Friday, December 25, 2020

Crocodile on the Sandbank

Crocodile on the Sandbank (Amelia Peabody, #1)

Crocodile on the Sandbank 

  - Elizabeth Peters


My rating: 1 of 5 stars

It is very rare for me to abandon a book; of the 750+ books I have marked as read on Goodreads, this is only the 5th one to attain this dubious distinction. I found a recommendation for this on some of “best cozy mystery” lists, which I have been binge reading these this year. I also like history and read a bit of historical fiction, and have been fascinated by ancient civilizations, therefore a setting of Egypt was an incentive. So, I picked it up, only to abandon it after reading about one-third of it.

There is no mystery so far, though there are several other good cozy mysteries that are slow starters, it is a downside. The problem is that this is a cliched Victorian romance disguised as a mystery, which is evident early on, making it a very boring and predictable story.

I like spirited, independent women characters, and loved feminist ones in regency period in many of Georgette Heyer novels. However, Amelia Peabody is extremely unlikable, a smug do-good-er who excels at everything. I cannot reconcile myself to a supposedly intelligent, independent woman, calmly and continuously taking insults from the male lead, because she is swooning over what she considers his masculine charm and finds the conversation (i.e. little exchange they have between the insults) stimulating.

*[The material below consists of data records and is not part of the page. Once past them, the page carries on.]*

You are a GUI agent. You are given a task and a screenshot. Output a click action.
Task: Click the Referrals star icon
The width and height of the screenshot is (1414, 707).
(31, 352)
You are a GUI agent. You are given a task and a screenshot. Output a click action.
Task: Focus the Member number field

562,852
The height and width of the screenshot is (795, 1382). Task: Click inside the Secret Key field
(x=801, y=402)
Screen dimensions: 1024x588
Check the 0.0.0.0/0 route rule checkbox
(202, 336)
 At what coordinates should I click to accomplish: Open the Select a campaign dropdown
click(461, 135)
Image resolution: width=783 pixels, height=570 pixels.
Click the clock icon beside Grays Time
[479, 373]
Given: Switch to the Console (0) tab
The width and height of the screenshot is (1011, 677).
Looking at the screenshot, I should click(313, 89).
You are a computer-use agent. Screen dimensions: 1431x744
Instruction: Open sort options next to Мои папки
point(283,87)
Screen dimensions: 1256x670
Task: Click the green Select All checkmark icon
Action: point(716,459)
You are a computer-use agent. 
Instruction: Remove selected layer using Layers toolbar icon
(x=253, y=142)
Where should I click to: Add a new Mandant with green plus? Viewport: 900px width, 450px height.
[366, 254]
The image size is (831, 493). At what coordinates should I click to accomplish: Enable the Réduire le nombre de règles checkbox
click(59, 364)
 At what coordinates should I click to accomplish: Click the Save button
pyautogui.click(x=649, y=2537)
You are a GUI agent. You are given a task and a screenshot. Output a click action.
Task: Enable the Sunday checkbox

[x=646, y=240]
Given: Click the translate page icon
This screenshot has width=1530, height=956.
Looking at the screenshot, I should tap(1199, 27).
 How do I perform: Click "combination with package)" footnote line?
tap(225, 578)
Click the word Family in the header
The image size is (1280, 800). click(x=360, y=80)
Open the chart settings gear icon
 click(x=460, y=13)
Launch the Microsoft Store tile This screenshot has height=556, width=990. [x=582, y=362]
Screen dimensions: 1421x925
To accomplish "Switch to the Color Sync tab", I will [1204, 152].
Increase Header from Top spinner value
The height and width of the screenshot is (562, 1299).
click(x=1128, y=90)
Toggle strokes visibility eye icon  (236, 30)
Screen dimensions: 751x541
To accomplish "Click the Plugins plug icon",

What completely put me off is that every reference to the natives describes them as uncivilized, lazy, dirty, cheats. They are considered way beneath the Europeans, and the British are the most civilized and sophisticated lot (French are lazy while Italians are cheats). These stereotypes and racist attitudes may be what most British held at the time, but the way this is presented in this 70s book makes me wonder if the author (who can be considered as a representative of the society she lives in) holds these views herself. Being a citizen of a country that was once colonized, it is particularly offensive to see authors asserting the superiority of European powers over the once-prosperous civilizations that they colonized and destroyed.